Posted by andrew on September 7, 2009

Alcúdia town hall has started a campaign to raise awareness of the harmful effects of illegal street selling and to instruct as to the consequences of buying stuff from the looky-looky men (and for the most part it is they against whom this campaign is directed). 

 

It may be recalled that Alcúdia passed additional laws a year ago, designed to stamp out street selling. The campaign presumably serves as a reminder of the fines that can be levied not only on those doing the selling but also on bars where it might occur and on those who purchase the DVDs and all the rest. The campaign also suggests that those laws have not had the desired effect, and a wander around The Mile only goes to reinforce that view. Quite why it has taken till September to initiate a poster campaign, who knows. 

 

The ineffectiveness of the laws lies to a large part in the lack of policing and also in what the police can actually do. Take one looky off the streets and another one takes his place. There’s a looky factory somewhere, churning out guys and fake Gucci glasses.
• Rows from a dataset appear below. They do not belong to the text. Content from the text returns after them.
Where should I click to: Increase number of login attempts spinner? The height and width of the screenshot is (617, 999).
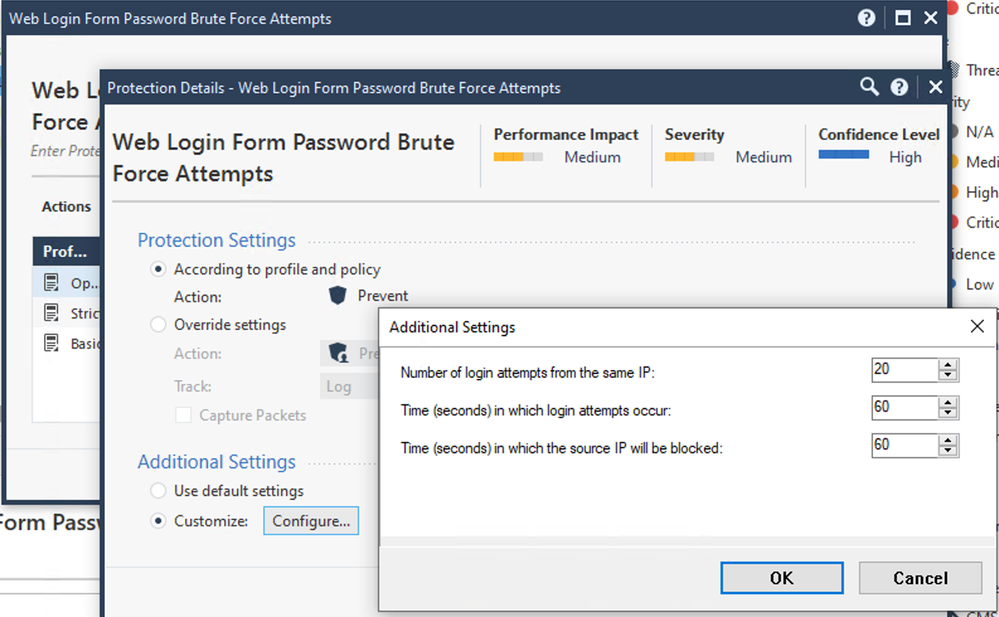click(948, 365)
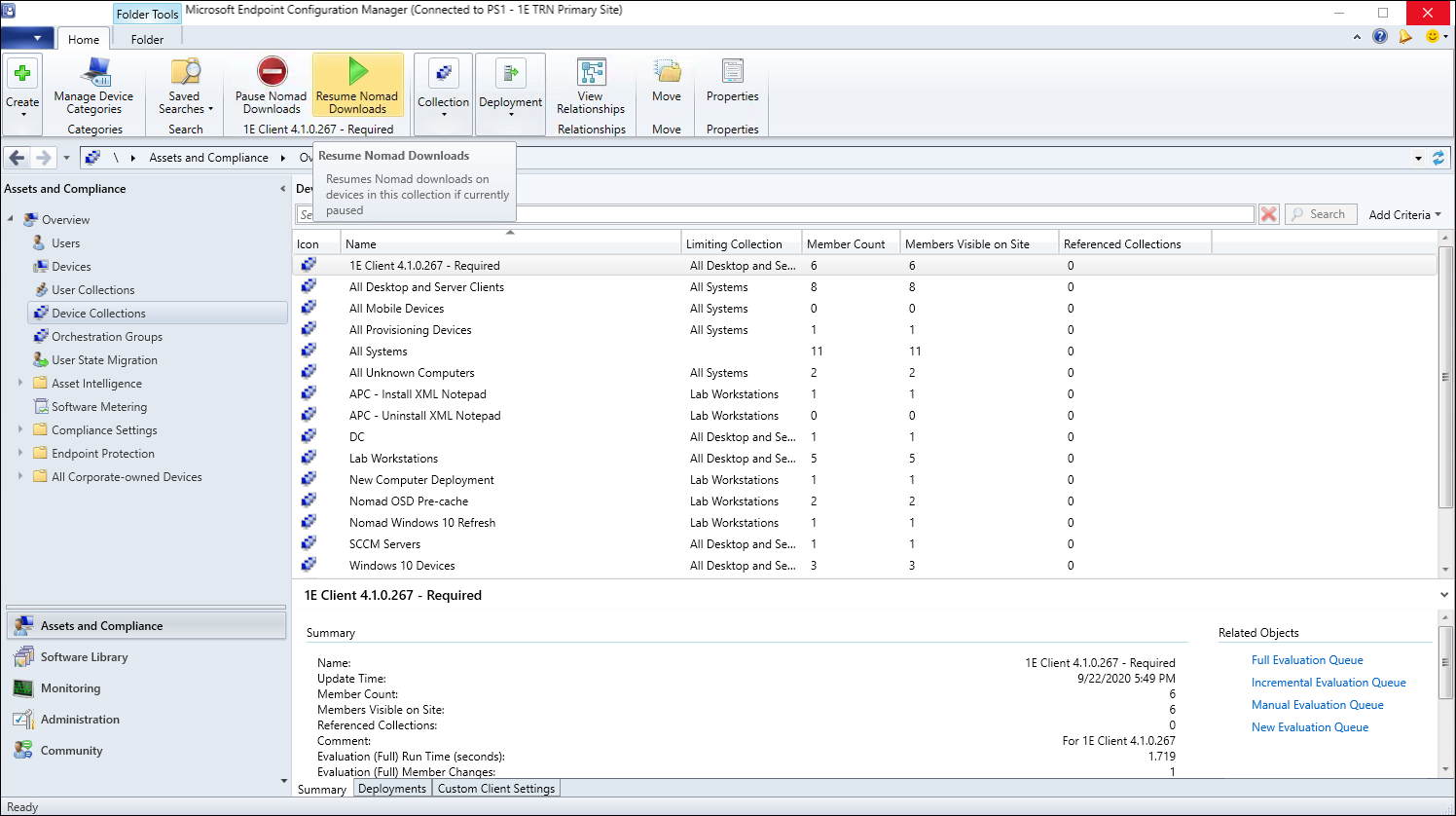Click the red clear search icon
The height and width of the screenshot is (816, 1456).
pyautogui.click(x=1269, y=214)
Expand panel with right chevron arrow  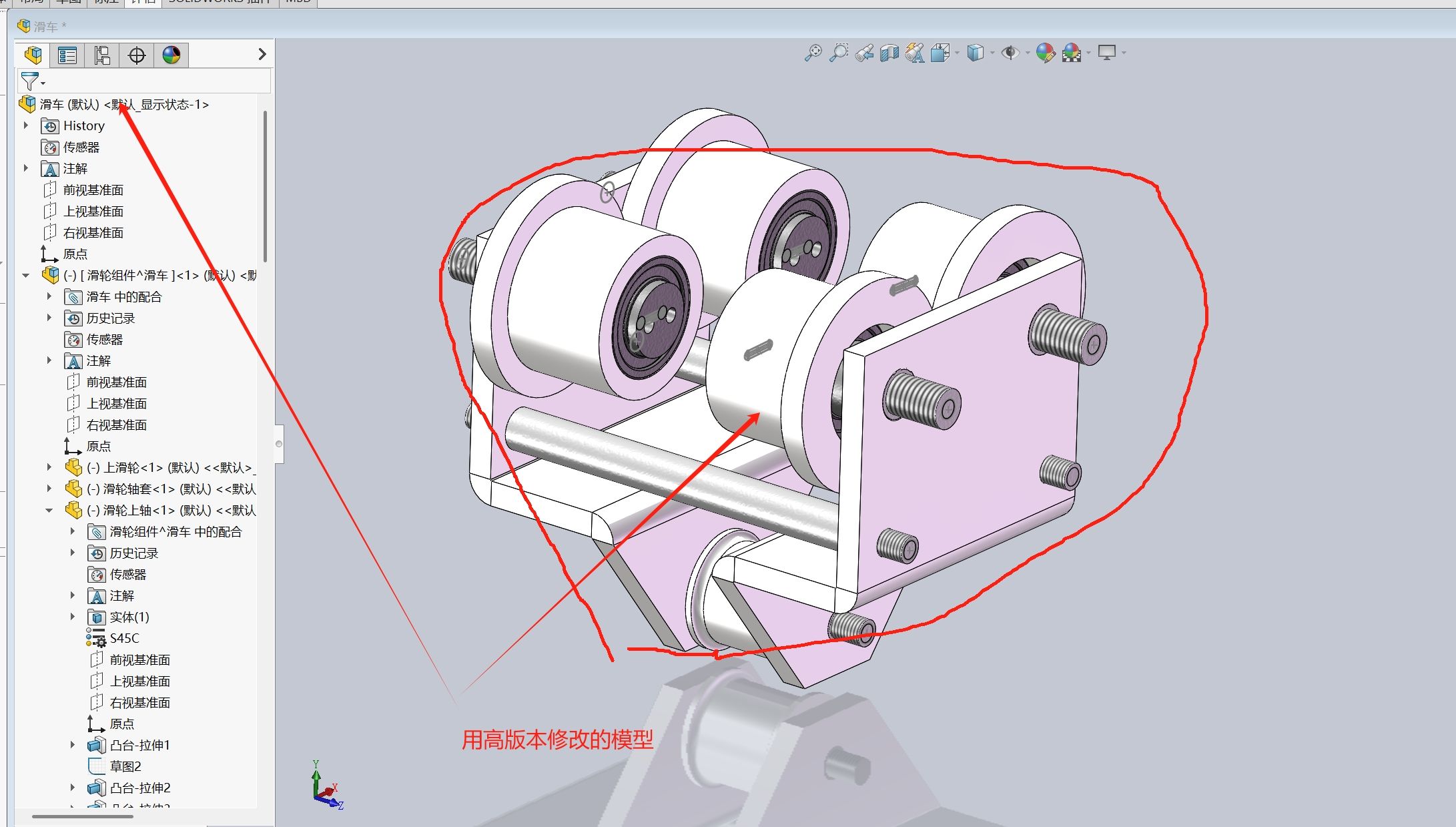(x=262, y=55)
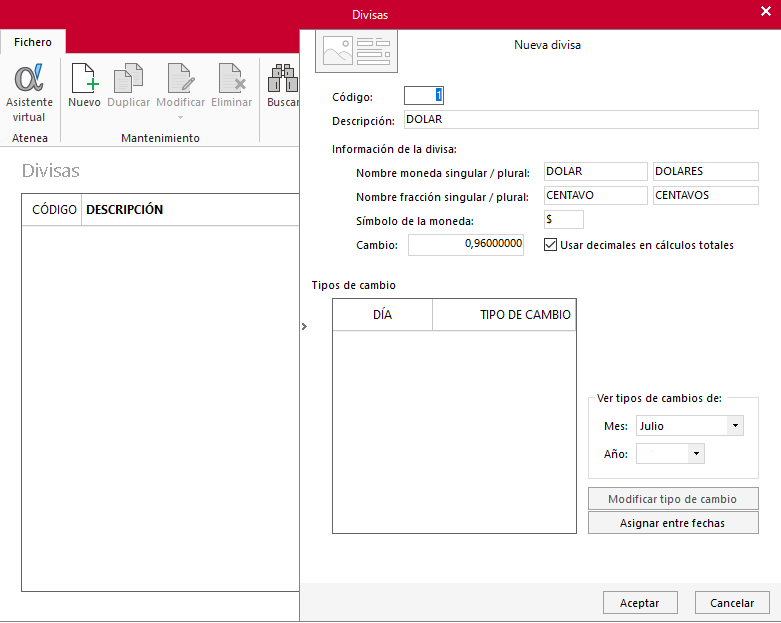Viewport: 781px width, 623px height.
Task: Click the image placeholder icon in Nueva divisa
Action: tap(356, 51)
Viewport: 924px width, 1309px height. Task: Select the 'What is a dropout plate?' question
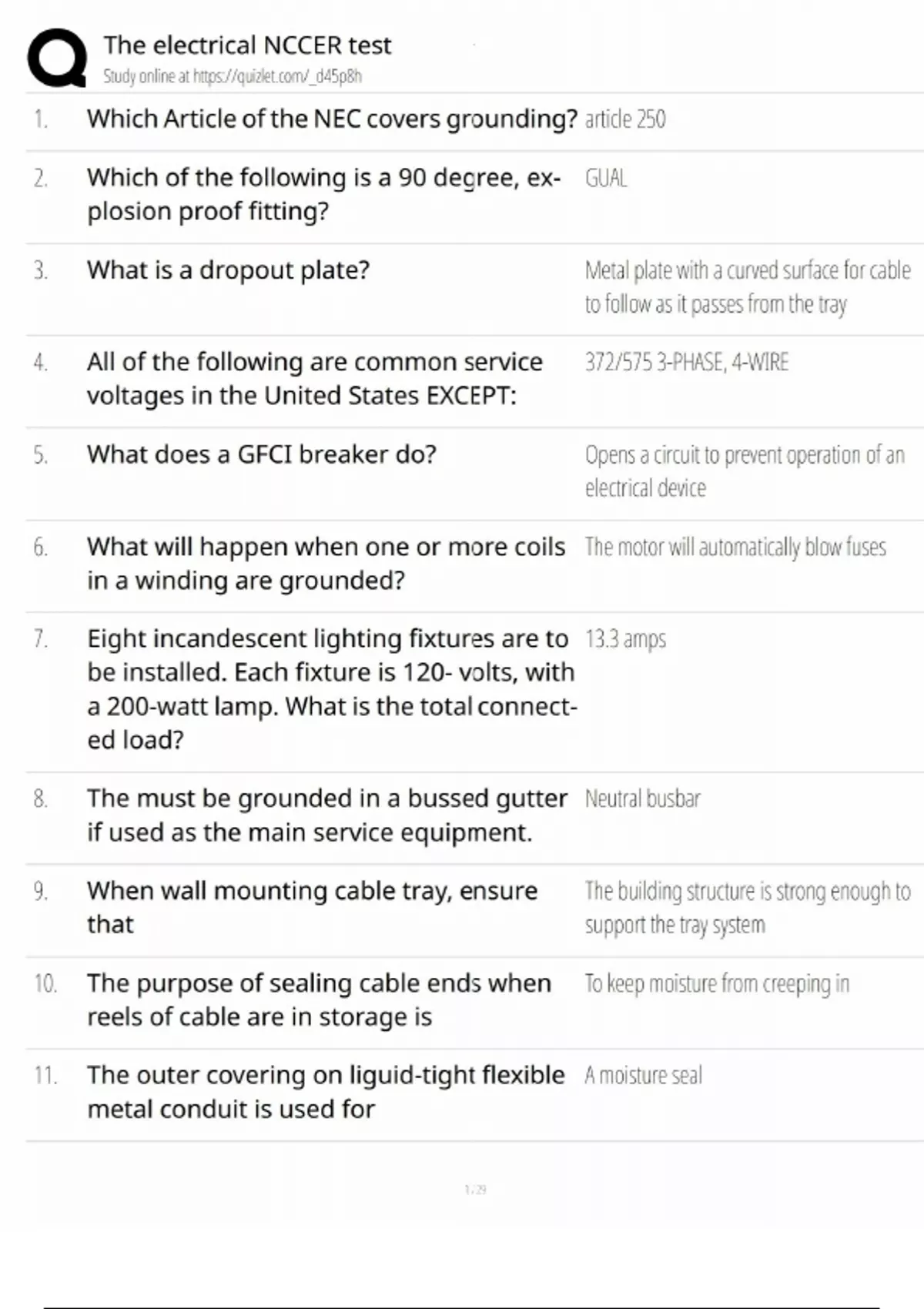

Fine a looky and look where it gets you. Keep on looking for the looky. So fine the bars instead; bars, many of them, which now want nothing to do with the trade. However, some certainly of the bigger bars would need to employ someone specifically to stop the lookies coming onto terraces. There seem at times that many of them that the bars cannot keep stop serving in order to deal with another illegal seller. So fine the purchasers instead. Yep, and cop a load of bad publicity when some hapless and unaware tourists fork out for a crap watch or some duff Lady Gaga. I’ve not actually seen any of the posters that form part of this campaign, but the reports say that it goes under the title – “Tots contra la venda il-legal”. Catalan. Maybe there should be more effort directed at tourists.

 

But whatever sort of campaign is instituted, a problem is that the punters don’t see this illegal trade as any big deal. For many it is a bit of fun (though there are also tourists who get hacked off with the harassment). For many it is a cheap way of buying CDs and the rest. There was a recent radio report regarding a campaign by trading standards somewhere in England. The reporter spoke to a few of the purchasers. Aware they may have been that the trade was illegal, but it didn’t bother them. The amounts being spent were not great – indeed they were low – and there was little concern that some of the products might be of inferior quality and that there was no comeback. What does it matter when what you’re spending is so low? Trading standards, and no doubt the Alcúdia authorities also, can point to the losses that are incurred by rights holders because of counterfeiting, but they are of minor consequence to most people – just consider also the level of illegal downloading. Even the money that can be made from the big piracy operations probably don’t bother people either. There was another report recently in England about police action that netted the producers of illegal DVDs whose “business” was said to be worth several million pounds. 

 

Fining purchasers might sound like a strong deterrent, but only if people are aware of such fines and are also unwilling to take the risk. It doesn’t deter. Some friends who visited Alcúdia earlier this summer were surprised to see what they took to be a bar owner going through a whole bunch of CDs and DVDs and sorting out what he wanted. As ever with illegal trades, and the lookies also deal in contraband of a more serious nature, it is attacking the sources of supply that can limit the trade. However, though successful interventions by the police have indeed been reported in Mallorca, the trade still carries on. It isn’t that difficult to replicate, or at least one imagines it isn’t. 

 

And then there is the illegal trade that does not rely on the wretched lookies. But let’s not go there.